At the end of four hours, we were ushered in small groups to the indoor range where we put on safety goggles and headsets to protect our eyes and hearing. It was oddly important to me to be one of the first. I did not want anyone to see when I completely missed the target or worse yet, freaked out by the explosive sound of a bullet leaving the barrel, started to cry. To my surprise, neither of those things happened. The last slide on the presentation was an image of the sites you would see on a gun and how to aim so it was fresh in my mind. In case I forget, this is also the logo of the school and it is prominently displayed on the chest of every instructor.
I stepped into the private cubicle with one of the assistant instructors. There were two guns waiting on the counter and a target out in front of me. We had six shots with each gun. I picked up the revolver first. I copied the stance I remembered from the class earlier and took aim.

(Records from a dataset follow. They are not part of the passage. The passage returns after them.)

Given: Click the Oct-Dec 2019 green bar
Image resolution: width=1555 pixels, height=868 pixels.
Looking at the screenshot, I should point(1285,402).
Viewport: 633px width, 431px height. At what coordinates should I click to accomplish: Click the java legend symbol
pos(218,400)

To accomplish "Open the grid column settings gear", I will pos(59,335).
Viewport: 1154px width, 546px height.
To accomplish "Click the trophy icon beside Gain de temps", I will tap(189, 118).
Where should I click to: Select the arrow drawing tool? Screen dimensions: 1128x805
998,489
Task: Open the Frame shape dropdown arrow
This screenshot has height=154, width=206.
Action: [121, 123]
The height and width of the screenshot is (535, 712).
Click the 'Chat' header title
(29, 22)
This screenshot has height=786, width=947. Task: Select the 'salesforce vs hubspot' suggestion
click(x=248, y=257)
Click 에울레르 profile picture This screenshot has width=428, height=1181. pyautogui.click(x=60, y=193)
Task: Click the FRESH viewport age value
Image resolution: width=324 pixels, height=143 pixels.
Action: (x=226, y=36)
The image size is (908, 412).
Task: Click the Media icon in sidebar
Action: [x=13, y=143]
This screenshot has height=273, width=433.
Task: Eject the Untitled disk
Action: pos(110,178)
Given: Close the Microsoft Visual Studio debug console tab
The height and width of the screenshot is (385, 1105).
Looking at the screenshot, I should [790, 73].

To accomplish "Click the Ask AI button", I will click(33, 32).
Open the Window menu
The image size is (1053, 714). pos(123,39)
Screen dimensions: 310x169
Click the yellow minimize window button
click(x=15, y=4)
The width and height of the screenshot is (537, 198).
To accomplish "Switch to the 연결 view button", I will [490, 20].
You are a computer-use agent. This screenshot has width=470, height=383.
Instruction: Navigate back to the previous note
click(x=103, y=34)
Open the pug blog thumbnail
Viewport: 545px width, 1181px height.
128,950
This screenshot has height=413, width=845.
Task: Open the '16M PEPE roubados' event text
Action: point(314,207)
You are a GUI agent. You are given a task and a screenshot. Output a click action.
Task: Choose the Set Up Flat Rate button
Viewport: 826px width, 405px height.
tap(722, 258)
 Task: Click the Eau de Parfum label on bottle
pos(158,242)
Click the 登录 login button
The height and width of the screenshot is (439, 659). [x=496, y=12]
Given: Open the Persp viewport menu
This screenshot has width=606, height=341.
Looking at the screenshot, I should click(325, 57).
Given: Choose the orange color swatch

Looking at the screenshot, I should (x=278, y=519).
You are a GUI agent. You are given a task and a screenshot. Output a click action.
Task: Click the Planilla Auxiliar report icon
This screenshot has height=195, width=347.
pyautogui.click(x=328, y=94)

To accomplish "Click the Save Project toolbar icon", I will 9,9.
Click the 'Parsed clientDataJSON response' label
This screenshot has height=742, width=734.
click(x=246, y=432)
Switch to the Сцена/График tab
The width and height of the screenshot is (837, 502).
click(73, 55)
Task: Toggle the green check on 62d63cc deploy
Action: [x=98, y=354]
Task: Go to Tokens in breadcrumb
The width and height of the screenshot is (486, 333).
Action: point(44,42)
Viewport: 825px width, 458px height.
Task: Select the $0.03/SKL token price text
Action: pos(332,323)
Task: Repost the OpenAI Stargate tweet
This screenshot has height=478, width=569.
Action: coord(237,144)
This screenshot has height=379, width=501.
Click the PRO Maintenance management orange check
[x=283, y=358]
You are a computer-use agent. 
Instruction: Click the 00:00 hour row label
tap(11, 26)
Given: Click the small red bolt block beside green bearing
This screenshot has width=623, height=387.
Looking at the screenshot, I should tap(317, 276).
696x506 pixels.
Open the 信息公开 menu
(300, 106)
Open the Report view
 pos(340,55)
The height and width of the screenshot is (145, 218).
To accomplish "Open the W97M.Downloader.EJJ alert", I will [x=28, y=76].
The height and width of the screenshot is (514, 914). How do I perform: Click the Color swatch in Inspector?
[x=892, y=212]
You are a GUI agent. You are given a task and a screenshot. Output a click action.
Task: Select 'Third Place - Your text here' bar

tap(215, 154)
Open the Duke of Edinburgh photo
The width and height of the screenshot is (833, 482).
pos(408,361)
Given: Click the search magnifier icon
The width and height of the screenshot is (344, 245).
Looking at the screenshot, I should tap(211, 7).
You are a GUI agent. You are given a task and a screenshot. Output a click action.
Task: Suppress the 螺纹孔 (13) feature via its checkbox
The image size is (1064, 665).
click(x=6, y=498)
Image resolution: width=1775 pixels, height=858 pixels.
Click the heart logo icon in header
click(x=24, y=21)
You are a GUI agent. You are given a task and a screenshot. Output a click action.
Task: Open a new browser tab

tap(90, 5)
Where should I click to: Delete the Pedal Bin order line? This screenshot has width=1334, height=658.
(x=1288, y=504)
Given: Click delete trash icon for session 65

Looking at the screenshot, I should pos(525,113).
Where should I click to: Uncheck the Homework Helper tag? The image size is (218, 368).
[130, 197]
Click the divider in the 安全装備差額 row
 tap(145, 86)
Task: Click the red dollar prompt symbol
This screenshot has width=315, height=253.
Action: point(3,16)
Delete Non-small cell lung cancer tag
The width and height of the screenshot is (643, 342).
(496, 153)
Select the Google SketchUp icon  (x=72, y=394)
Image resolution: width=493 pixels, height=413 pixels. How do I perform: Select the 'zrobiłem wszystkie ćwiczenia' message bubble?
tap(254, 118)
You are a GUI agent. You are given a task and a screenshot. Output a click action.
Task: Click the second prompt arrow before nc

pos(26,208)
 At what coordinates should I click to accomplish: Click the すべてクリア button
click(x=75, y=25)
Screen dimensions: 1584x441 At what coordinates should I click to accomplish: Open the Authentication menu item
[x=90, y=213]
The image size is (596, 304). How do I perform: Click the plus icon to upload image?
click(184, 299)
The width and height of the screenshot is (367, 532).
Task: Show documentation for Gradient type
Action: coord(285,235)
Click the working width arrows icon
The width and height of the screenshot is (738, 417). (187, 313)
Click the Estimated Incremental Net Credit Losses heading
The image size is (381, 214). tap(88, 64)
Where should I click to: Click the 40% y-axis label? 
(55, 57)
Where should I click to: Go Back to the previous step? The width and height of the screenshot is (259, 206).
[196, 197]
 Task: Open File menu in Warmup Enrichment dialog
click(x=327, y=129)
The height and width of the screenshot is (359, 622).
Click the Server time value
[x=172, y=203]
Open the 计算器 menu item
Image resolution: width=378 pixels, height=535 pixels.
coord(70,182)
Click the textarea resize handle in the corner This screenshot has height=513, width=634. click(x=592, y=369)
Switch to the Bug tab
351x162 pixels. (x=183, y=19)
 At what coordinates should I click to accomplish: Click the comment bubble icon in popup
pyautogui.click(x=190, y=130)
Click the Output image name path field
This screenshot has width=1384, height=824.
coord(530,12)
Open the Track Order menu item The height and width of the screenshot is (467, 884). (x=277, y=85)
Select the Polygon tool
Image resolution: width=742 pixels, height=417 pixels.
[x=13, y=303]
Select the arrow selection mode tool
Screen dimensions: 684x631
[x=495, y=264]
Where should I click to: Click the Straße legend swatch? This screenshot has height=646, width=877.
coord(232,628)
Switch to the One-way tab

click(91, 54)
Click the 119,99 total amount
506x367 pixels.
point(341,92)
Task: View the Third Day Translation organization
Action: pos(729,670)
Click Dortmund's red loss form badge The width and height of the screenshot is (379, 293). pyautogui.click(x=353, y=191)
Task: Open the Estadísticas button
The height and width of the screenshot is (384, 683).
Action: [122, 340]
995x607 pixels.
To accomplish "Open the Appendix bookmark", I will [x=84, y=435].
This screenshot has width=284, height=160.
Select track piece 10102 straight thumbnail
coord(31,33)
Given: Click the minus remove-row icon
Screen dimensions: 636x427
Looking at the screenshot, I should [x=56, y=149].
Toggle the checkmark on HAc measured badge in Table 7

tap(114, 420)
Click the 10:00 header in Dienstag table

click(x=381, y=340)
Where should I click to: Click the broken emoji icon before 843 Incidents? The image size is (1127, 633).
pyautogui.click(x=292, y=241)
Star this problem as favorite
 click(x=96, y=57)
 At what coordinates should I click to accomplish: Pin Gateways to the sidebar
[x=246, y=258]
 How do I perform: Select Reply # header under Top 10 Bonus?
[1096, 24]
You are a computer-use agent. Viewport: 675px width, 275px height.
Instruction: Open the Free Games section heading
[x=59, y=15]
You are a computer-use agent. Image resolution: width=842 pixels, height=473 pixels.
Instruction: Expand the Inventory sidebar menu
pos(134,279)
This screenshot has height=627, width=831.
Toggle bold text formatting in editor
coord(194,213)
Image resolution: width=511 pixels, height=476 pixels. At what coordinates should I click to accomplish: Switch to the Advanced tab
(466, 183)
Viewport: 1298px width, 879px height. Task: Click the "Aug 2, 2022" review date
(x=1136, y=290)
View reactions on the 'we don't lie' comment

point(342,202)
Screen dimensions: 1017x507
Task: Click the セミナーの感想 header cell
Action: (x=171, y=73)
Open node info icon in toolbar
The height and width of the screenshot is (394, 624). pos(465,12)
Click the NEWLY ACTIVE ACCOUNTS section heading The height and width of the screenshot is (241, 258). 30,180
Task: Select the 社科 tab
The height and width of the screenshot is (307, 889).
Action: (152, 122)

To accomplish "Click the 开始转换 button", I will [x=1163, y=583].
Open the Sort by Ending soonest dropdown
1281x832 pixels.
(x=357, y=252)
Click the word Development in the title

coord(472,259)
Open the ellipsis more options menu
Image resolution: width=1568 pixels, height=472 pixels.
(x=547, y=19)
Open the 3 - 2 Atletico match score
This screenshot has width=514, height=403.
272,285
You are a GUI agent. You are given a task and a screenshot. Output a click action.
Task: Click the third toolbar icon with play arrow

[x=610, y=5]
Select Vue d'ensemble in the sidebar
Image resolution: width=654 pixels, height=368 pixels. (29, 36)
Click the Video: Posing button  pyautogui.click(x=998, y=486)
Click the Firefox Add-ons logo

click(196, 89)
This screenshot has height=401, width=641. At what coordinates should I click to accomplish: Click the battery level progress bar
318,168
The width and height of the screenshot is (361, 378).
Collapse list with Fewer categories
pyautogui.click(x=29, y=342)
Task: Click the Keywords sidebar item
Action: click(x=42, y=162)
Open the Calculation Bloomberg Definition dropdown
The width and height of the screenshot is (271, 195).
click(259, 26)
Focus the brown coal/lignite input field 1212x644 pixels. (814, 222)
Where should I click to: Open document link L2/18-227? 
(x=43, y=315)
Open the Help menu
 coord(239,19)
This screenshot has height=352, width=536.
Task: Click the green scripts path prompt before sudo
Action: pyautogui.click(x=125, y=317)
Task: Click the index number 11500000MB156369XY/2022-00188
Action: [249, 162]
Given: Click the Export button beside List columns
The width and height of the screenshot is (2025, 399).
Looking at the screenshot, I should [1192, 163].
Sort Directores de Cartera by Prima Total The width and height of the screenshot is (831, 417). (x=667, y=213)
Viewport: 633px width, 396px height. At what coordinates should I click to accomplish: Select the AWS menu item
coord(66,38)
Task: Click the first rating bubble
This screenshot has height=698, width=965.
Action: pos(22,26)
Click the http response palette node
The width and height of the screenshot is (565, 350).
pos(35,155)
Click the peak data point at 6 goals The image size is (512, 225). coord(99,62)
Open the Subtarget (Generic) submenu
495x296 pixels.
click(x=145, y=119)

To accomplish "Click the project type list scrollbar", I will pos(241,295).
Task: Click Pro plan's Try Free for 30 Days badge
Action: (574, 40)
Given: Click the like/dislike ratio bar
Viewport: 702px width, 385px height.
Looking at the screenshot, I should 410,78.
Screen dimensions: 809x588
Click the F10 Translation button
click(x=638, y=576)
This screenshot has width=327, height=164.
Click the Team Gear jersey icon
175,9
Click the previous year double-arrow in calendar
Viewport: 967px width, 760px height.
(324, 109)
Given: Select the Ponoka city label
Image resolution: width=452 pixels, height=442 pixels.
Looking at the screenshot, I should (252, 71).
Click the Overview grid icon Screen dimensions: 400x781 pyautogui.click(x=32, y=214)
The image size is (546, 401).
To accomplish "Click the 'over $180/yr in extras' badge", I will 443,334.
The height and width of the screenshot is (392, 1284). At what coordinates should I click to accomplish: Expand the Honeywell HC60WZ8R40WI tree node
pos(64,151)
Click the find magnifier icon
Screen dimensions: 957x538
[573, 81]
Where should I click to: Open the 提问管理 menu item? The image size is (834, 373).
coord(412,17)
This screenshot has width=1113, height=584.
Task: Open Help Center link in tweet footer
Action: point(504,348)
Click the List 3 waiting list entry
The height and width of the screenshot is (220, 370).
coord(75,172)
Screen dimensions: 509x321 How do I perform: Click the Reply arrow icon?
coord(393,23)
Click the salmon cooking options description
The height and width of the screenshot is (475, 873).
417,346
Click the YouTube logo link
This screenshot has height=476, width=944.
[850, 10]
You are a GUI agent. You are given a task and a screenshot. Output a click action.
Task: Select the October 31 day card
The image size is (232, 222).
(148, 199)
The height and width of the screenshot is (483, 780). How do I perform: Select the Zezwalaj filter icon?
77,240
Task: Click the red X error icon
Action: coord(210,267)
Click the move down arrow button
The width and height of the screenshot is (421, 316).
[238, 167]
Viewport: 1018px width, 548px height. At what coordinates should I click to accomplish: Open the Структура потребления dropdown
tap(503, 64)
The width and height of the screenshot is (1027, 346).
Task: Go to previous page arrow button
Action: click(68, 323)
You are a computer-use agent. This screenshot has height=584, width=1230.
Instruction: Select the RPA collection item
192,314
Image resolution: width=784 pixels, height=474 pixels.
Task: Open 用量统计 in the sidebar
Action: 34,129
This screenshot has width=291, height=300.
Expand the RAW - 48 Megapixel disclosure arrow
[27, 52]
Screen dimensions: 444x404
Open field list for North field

It is surprising how much squeeze you need to put on the trigger (unless you cock it manually first, then it is nothing, I learned much later on). Pop! I saw that first one hit the paper target within the square in the middle. Pop! Pop! Pop! Pop! Pop!
Most of the shots that followed were clustered around the first in the upper right corner of the square with a couple straying outside the square. Wow! I thought. Wow! I handed the revolver to the instructor supervising me. Then I started to wonder if someone else had hit my target and I actually might have missed? Was that possible? I picked up the semi-automatic. My hand was shaking, but I felt oddly calm. I apologized repeatedly for shaking.
“Don’t worry about it. It happens to everyone,” he said.
Five shots again clustered just near the others, with one stray off to the side. I knew from somewhere in my reading or television watching that clustering was good. I was oblivious to the couple not in the center.
“Good job!” The instructor said and pointed towards the door. They had nearly forty people to get through this part of the class. “Now, go wash your hands, cold water, remember.” I nodded. Cold water washes off the gun powder on your hands. Hot water might open up the pores and lead could get into your system. I left through the double doors and entered the hallway carrying my paper trophy. I took off my glasses and headset and hung them back on the rack.
Another set of students was waiting in the hall for their turn.
“How did you do?” One asked. I held up the paper target.
“Wow! Killer!” someone said. I smiled and headed for the restrooms.
Back in the classroom where even more were waiting, there were more complimentary sounds and another “Killer!”
I gathered up my things and carrying that first paper target as carefully as possible made my way to the car. Like a picture I had colored as a six-year-old, I did not want it to get creased or damaged in any way before I could share it. I photographed it after I got home, a drive filled with alternating doubt and excitement. Had I really hit the target every time? Had I really clustered those shots myself? I shared the image on social media and the responses were similar to those from the class members.
Each hour of private instruction that followed that initial course ends the same. I carefully take the targets with me proud of the accomplishment. It’s exciting to learn something new and to discover new talents.